Although both flotsam and jetsam are classified as words pertaining to a ‘shipwreck’, there is a huge difference in their actual interpretation.
According to the terms and stipulations set by maritime law, the difference comes into great importance when these objects are salvaged and resultantly sold for monetary purposes.
Flotsam is said to be a wreck that is found in the water because of accidental discarding. This terminology includes any and all objects floating on the water after ships are destroyed in storms or due to other accidents.
Only accidental discarding is considered to be flotsam, in which case the crew did not intentionally jettison any objects from onboard. As per maritime law stipulations, the original owner is said to have unequivocal ownership rights over these objects.
However, recent maritime judgements have indicated that in case the owner does not wish for the goods to be returned, the individual has found it can lay claim to it. Similarly, if the owner has passed away and the items are of no value to his legal heirs, then the finder can also claim it.
For instance, if a container vessel were to run into a storm and either sink or lose a portion of its cargo, these would be termed “flotsam”. In such cases, the owner of the container’s contents could claim it, or it could be simply discarded if it has lost value because of the incident.
In certain extreme cases, the government may request or lay claim to flotsam objects. This is commonly the case when the item is of historic value and will be displayed at a museum or exhibition.
For warship flotsam or other confidential objects, the government retains its right over the debris, without a time stipulation. Even if the ruling party or monarch has changed, it belongs to the government of the nation and can be claimed at any time.
Warships and submarines are covered under the regulations of the IMO to be the sole property of the operating nation. Even if it sinks, it cannot be salvaged by another country (despite having good intentions).
In this case, flotsam must be collected and claimed by the host nation. If it does not respond quickly or is not able to locate where the wreck may lie, there is a good chance that other countries may salvage it in order to steal or gain information and intelligence.
Jetsam, on the contrary, refers to all those objects that are thrown purposefully by from a vessel due to emergencies of any kind. The term “jetsam” comes from a contraction of “jettison” which means to launch or throw an object.
Although flotsam is supposed to indicate “floating” objects, the same applies to jetsam as well. In order to be claimed legally, it must be floating at the time of recovery.
Now, coming to why anyone would willfully jettison objects off their vessel. The most common reason for this is to lighten the load off a sinking ship.

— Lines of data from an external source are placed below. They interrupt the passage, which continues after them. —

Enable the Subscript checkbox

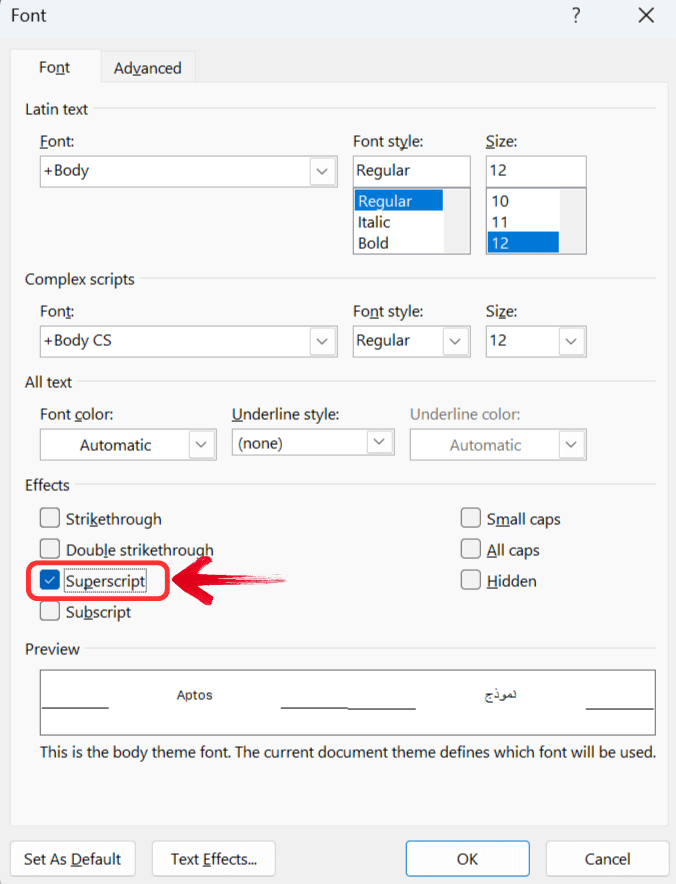50,612
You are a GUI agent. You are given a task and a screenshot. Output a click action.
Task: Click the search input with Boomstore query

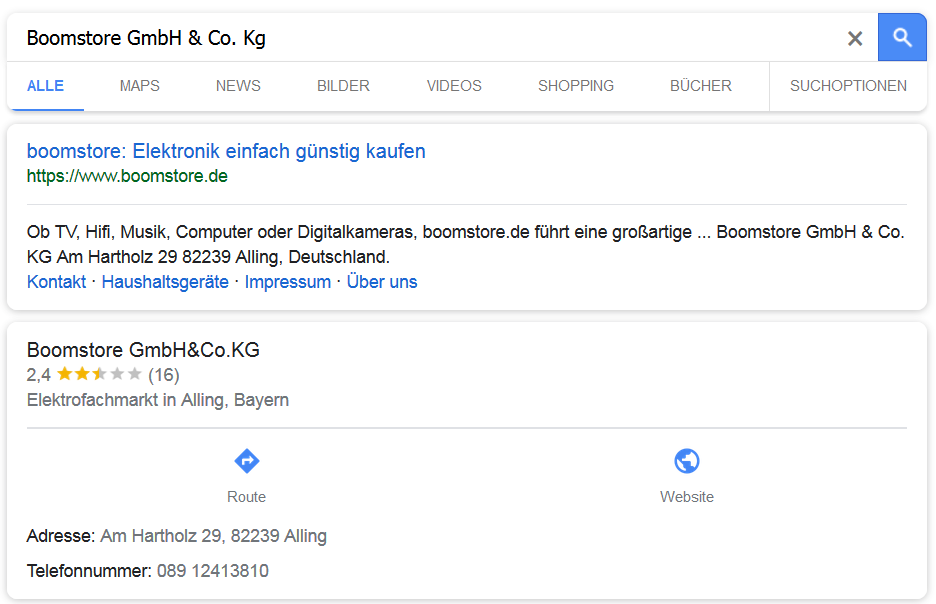[x=420, y=38]
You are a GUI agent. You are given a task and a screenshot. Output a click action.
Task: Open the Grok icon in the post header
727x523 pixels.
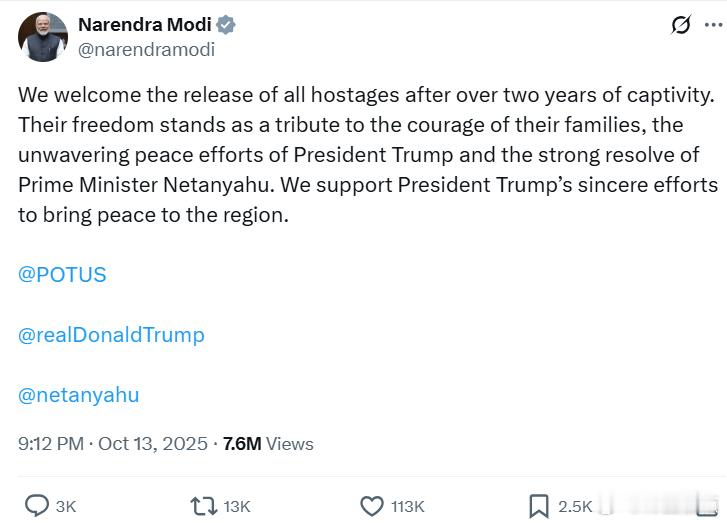coord(681,25)
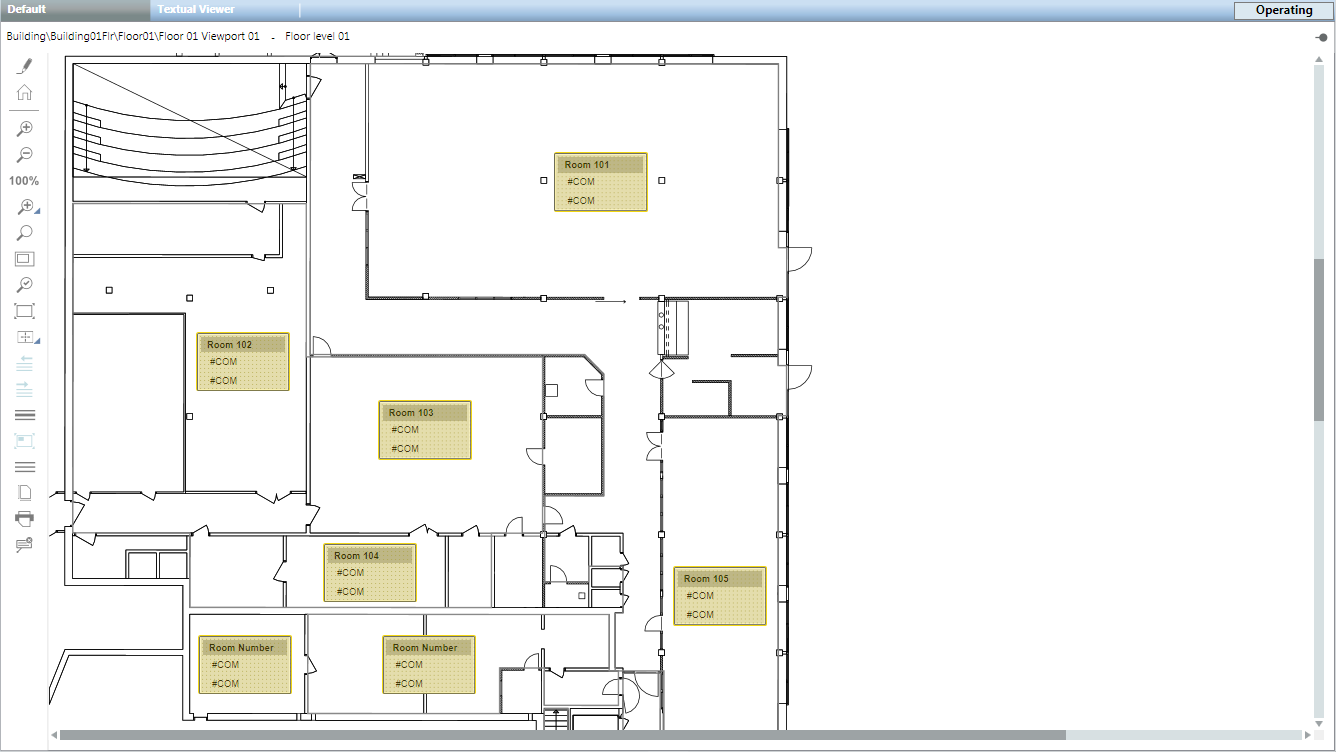
Task: Select the Room 101 graphic symbol
Action: 600,181
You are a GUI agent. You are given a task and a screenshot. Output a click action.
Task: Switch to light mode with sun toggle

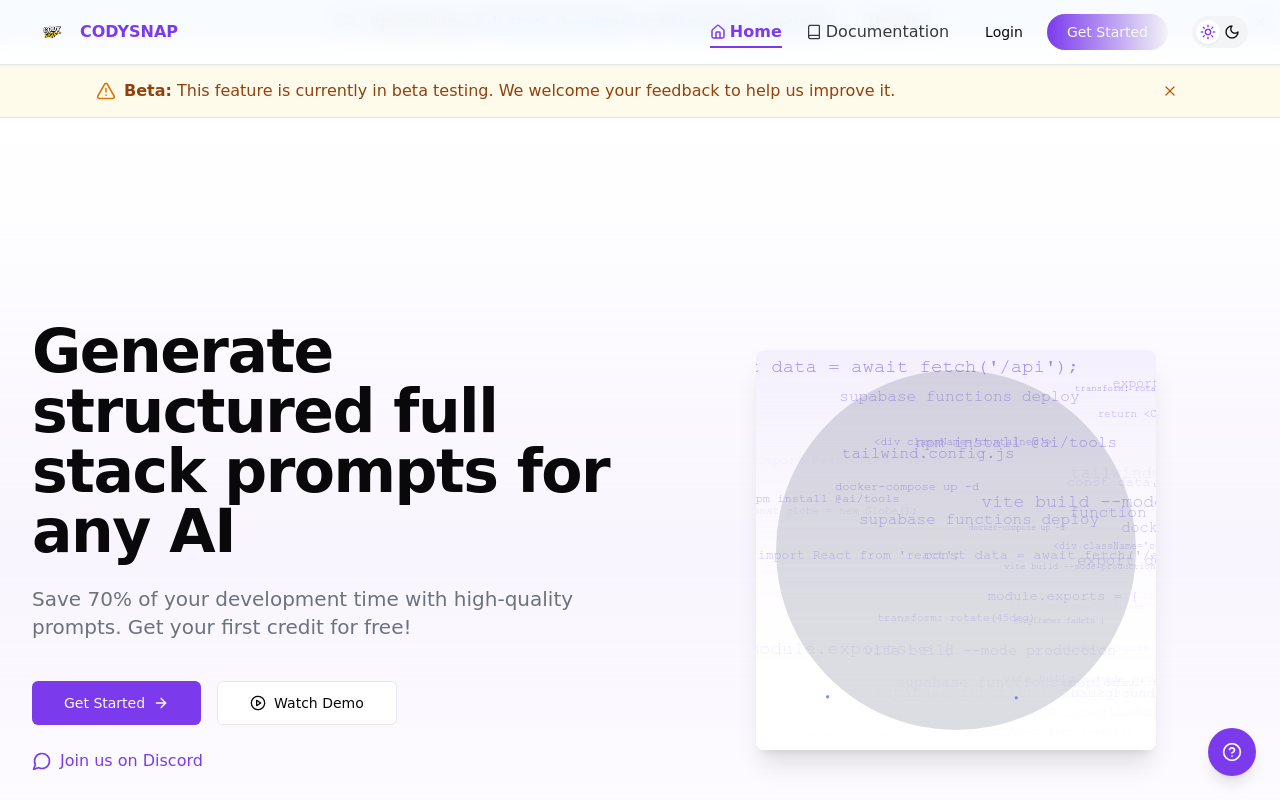1208,32
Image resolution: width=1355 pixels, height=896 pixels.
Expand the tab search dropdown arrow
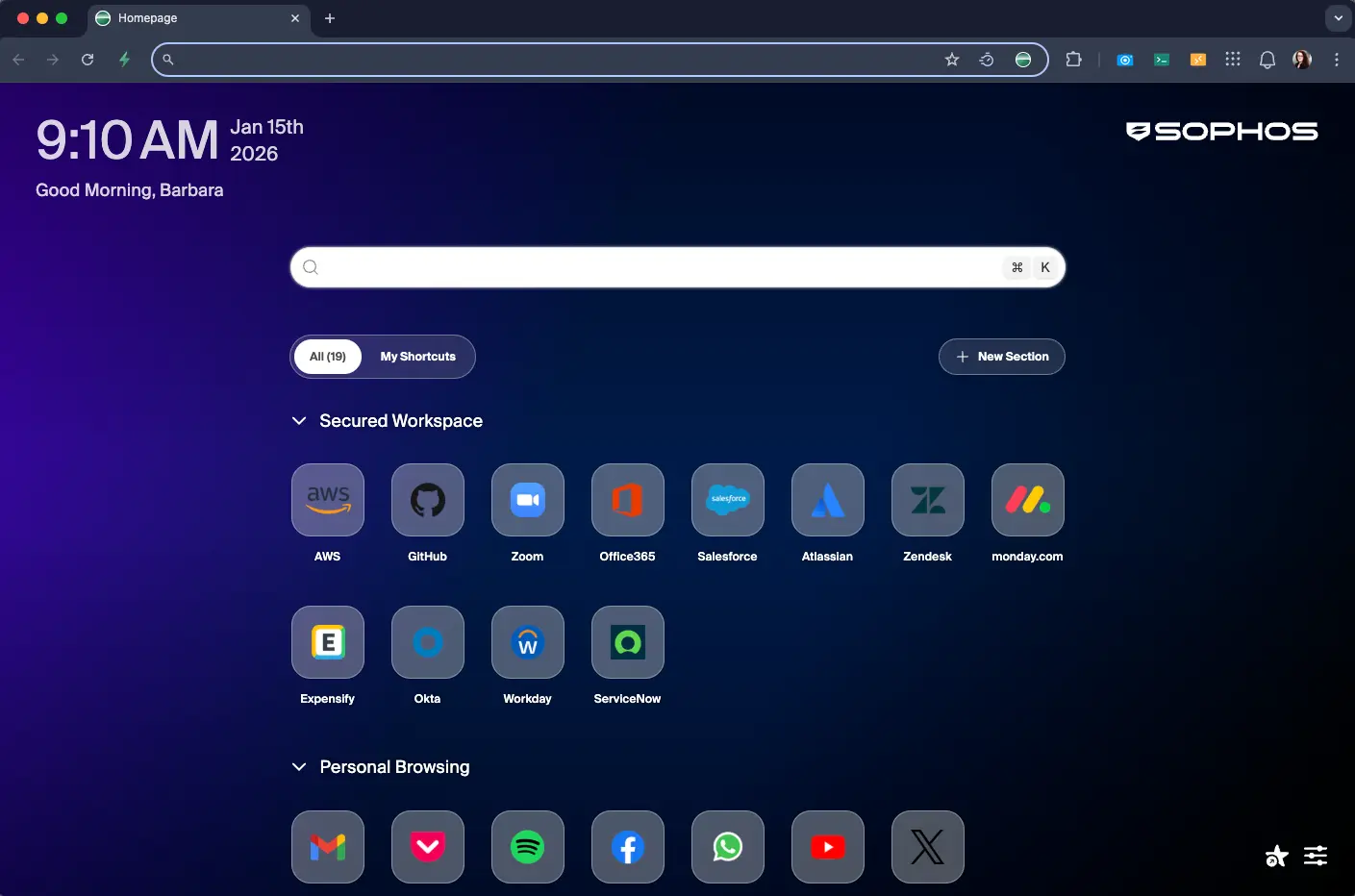click(1338, 18)
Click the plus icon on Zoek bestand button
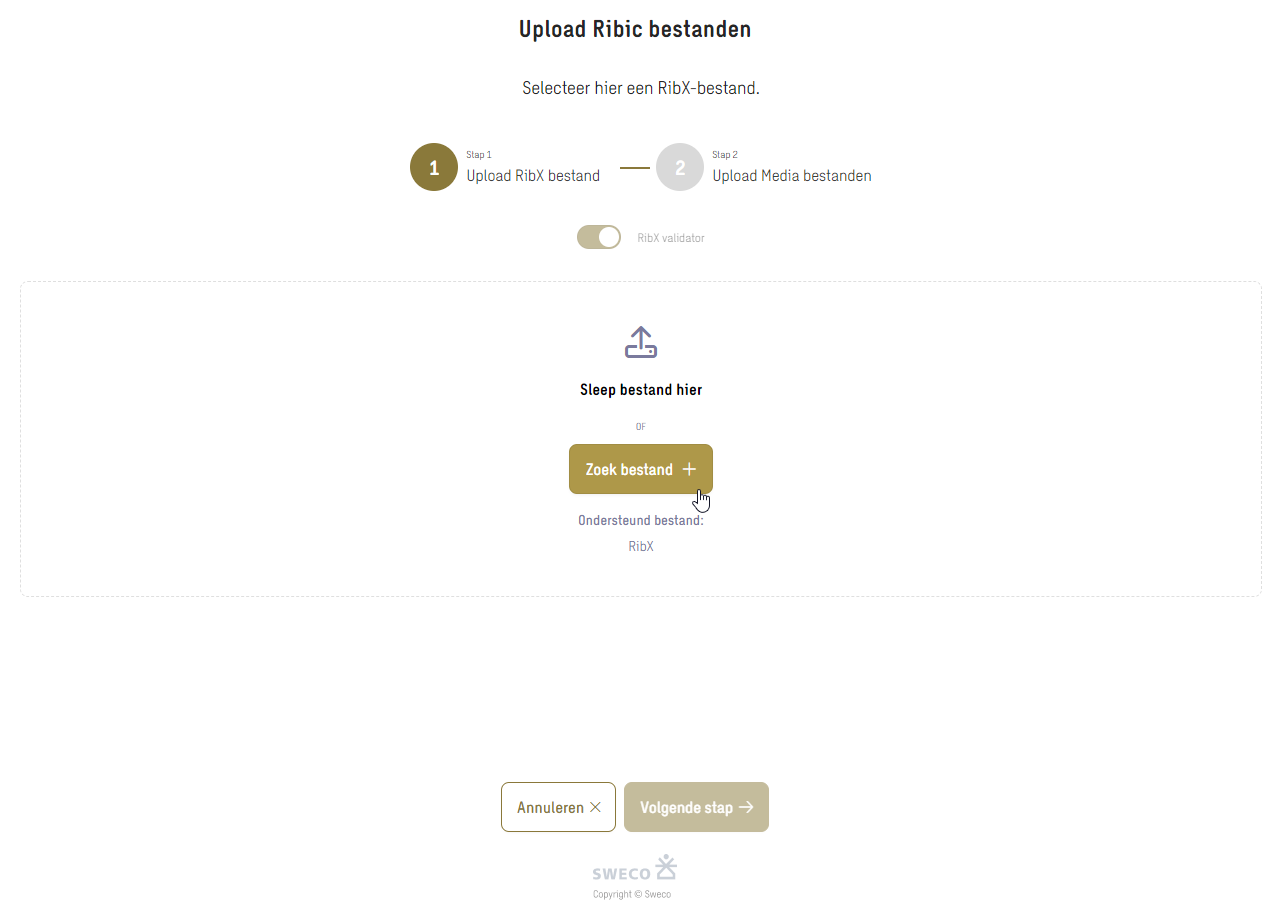The width and height of the screenshot is (1284, 912). (x=689, y=469)
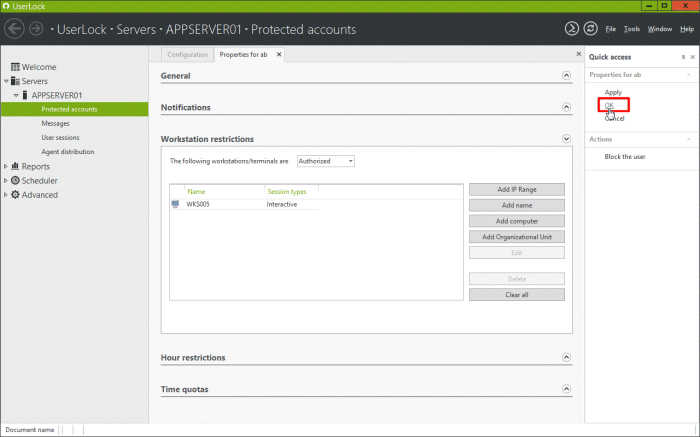This screenshot has height=437, width=700.
Task: Select the WKS005 workstation icon
Action: tap(176, 204)
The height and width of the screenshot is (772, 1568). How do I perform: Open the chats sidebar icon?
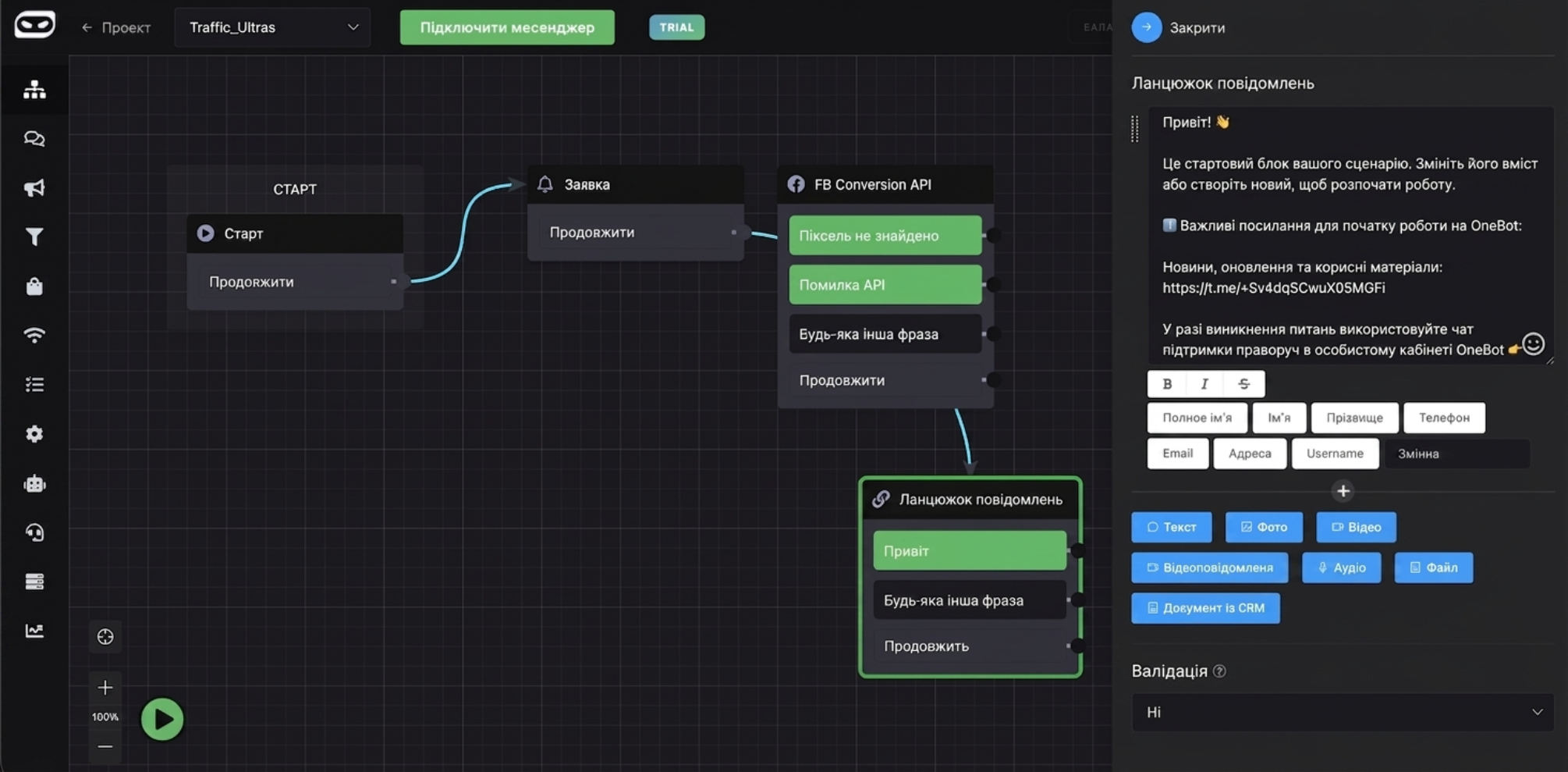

Due to leaks, hull ruptures, or other structural problems, water rapidly floods the holds. There is a very high chance that unless the flooding can be stopped and the load lessened, the vessel will rapidly sink.
Assuming the flooding has been temporarily stalled, the next course of action is to reduce the on-board weight. This balances the weight to buoyancy ratio, ensuring the vessel stays afloat.
Flooding studies and the required jettisoning weight is a very important course for naval and marine engineers. Unless a certain weight limit has not been reduced, the craft will continue to sink.
Extensive flooding and damaged stability calculations are carried out and recorded in the vessel’s “Trim and Stability Handbook”. The captain and chief engineer can then decide to remove cargo (containers, ballast, loose goods etc.) in order to retain vessel stability.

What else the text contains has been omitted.